▶ **TEXTE FOURNI**:
«C’est le moment d’avoir de l’avance plutôt que de voir le ministère venir vers les gens de Lotbinière en imposant une aire protégée. Si nous soumettons un projet avec les limites des citoyens, le ministère peut prendre notre travail et continuer. […] L’objectif, c’est de monter le dossier qui représente le mieux la réalité de Lotbinière», a soutenu le chargé de projet en biodiversité chez Nature Québec, Anthony Drouin.
L’organisation proposera au ministère de l’Environnement, de la Lutte contre les Changements climatiques, de la Faune et des Parcs (MELCCFP) d’analyser l’ensemble du territoire de la forêt.
«Ce qu’on suggère c’est de tabler sur une polyvalence de statuts à différents endroits dans la forêt. […] C’est la meilleure façon de mettre en valeur tous ses usages», a-t-il renchéri.

▶ **DONNÉES FOURNIES**:
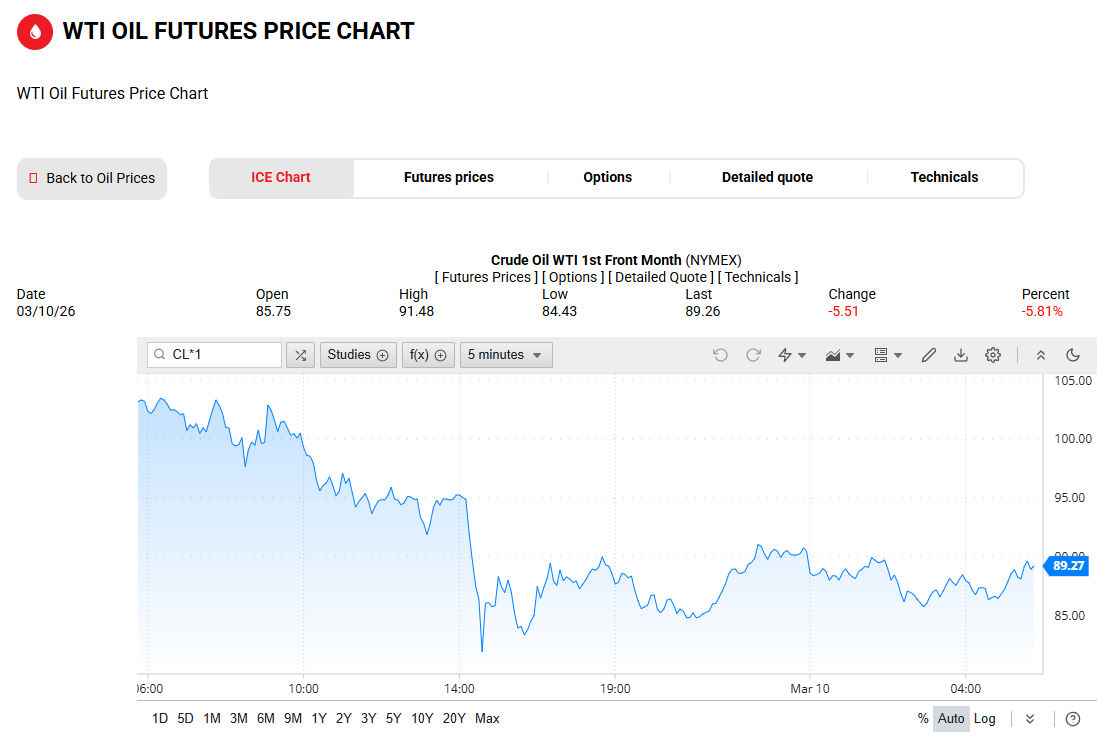The width and height of the screenshot is (1120, 737).
Task: Open the chart help icon
Action: [1073, 718]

▶ **TÂCHES À RÉALISER**:
a) D'après le texte sur la forêt de Lotbinière, quel poste Anthony Drouin occupe-t-il chez Nature Québec ?
b) Résumez en deux phrases le texte sur la forêt de Lotbinière.

▶ **RÉSULTATS DES TÂCHES**:
a) Il est chargé de projet en biodiversité chez Nature Québec.

b) Anthony Drouin, chargé de projet en biodiversité chez Nature Québec, veut que l'organisation prenne de l'avance en soumettant un projet fondé sur les limites des citoyens, plutôt que de voir le ministère imposer une aire protégée aux gens de Lotbinière. Nature Québec proposera au MELCCFP d'analyser l'ensemble du territoire de la forêt et suggère une polyvalence de statuts à différents endroits afin de mettre en valeur tous ses usages.